*What you are asked to do*. Which lines of the entries below run from the one holding "Select the Google Pay label" to the one holding "Screen dimensions: 588x390", inclusive? Set down exactly those lines and no others.

*Data provided*.
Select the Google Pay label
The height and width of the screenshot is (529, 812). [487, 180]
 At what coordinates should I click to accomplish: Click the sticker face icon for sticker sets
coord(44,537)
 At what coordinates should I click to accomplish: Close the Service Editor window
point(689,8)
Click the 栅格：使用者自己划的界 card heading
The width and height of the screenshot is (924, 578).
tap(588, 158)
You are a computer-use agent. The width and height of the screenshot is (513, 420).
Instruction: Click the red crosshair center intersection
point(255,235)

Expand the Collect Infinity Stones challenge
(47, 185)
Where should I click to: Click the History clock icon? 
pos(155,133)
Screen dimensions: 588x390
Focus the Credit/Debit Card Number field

* * *

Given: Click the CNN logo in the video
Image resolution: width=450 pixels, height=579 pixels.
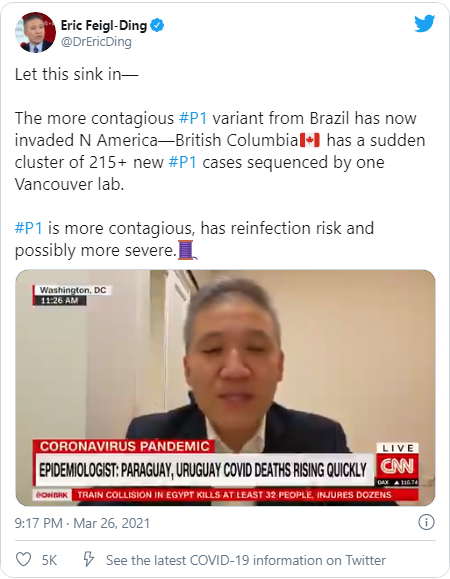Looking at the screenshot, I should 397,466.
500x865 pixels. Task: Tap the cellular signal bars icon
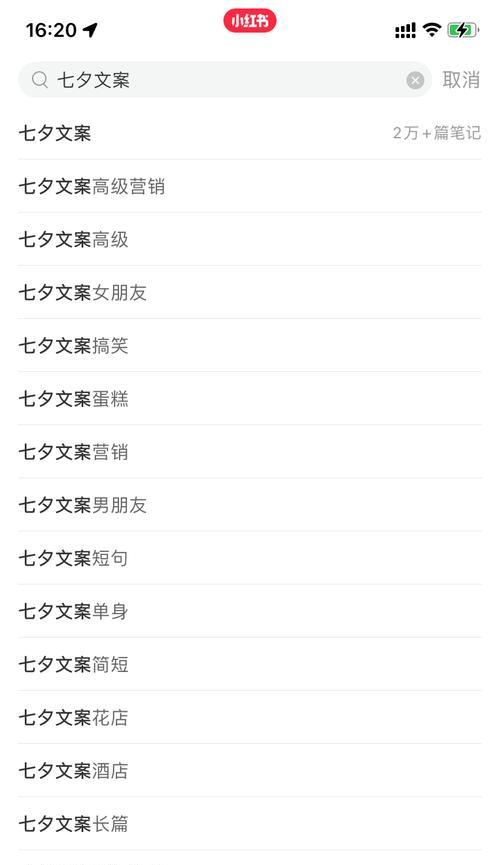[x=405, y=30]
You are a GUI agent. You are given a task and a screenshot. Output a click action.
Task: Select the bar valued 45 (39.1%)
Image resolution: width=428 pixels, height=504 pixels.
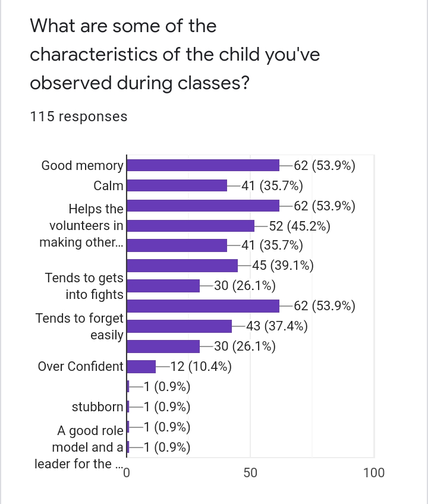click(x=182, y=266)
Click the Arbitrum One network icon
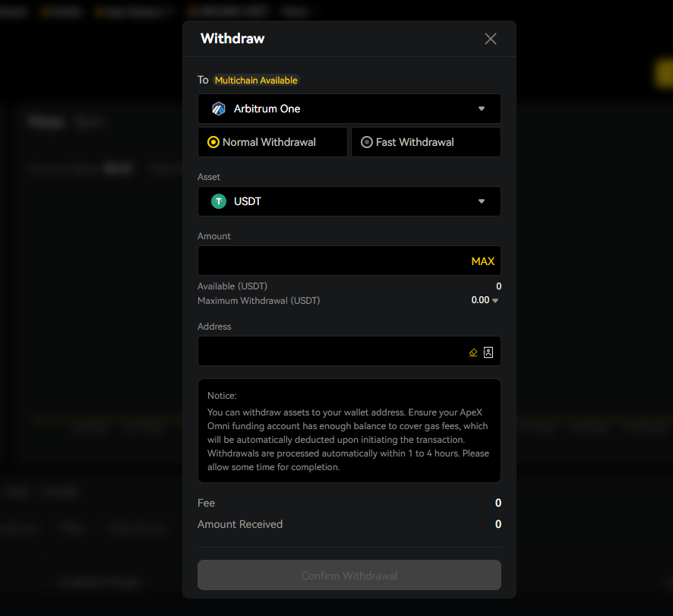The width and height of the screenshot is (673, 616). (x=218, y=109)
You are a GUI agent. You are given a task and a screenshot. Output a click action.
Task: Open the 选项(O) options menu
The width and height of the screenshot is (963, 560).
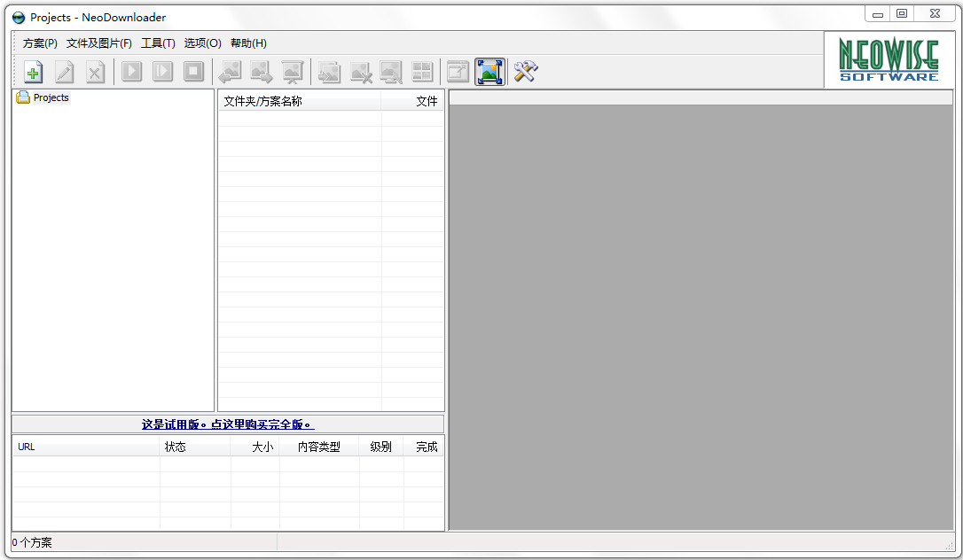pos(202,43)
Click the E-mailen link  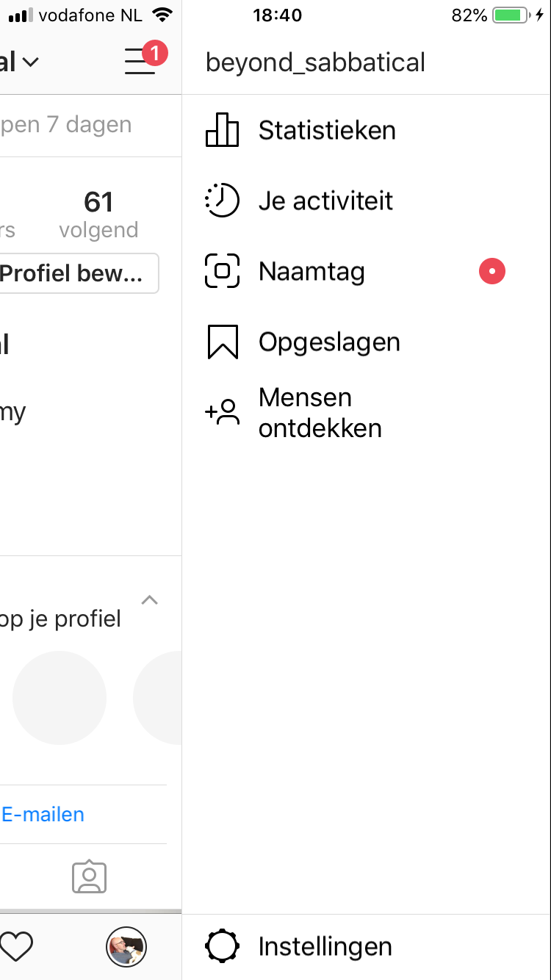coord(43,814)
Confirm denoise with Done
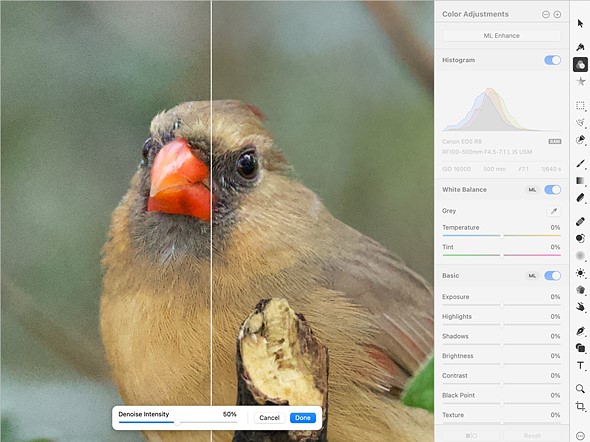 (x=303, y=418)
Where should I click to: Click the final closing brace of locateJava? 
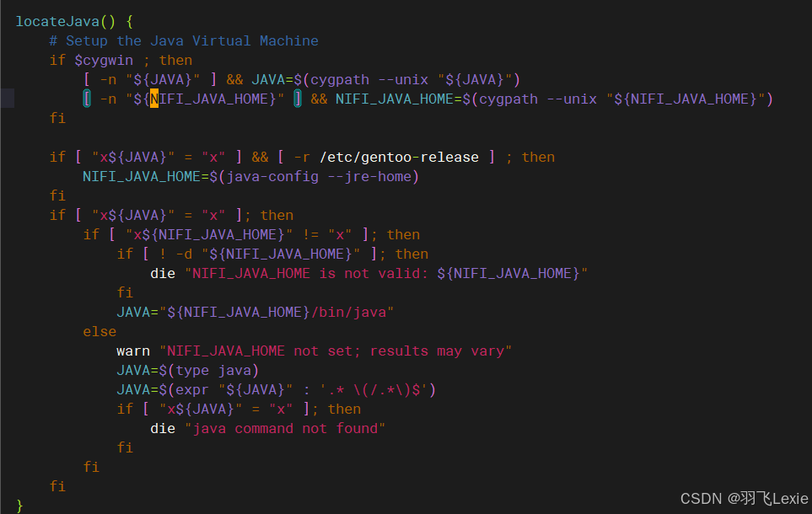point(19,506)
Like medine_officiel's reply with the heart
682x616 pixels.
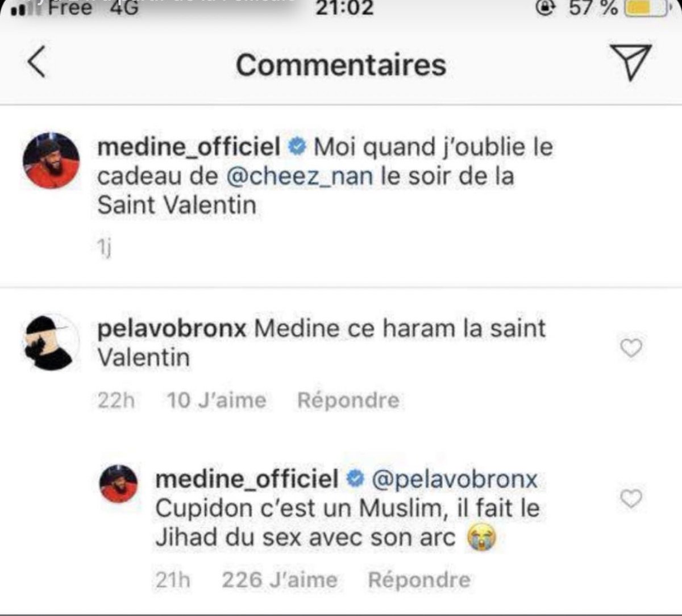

*Answer section*.
Select the Google Pay label
The height and width of the screenshot is (529, 812). [487, 180]
 At what coordinates should I click to accomplish: Click the sticker face icon for sticker sets
coord(44,537)
 At what coordinates should I click to accomplish: Close the Service Editor window
point(689,8)
Click the 栅格：使用者自己划的界 card heading
The width and height of the screenshot is (924, 578).
tap(588, 158)
You are a computer-use agent. The width and height of the screenshot is (513, 420).
Instruction: Click the red crosshair center intersection
point(255,235)

Expand the Collect Infinity Stones challenge
(47, 185)
Where should I click to: Click the History clock icon? 
pos(155,133)
Screen dimensions: 588x390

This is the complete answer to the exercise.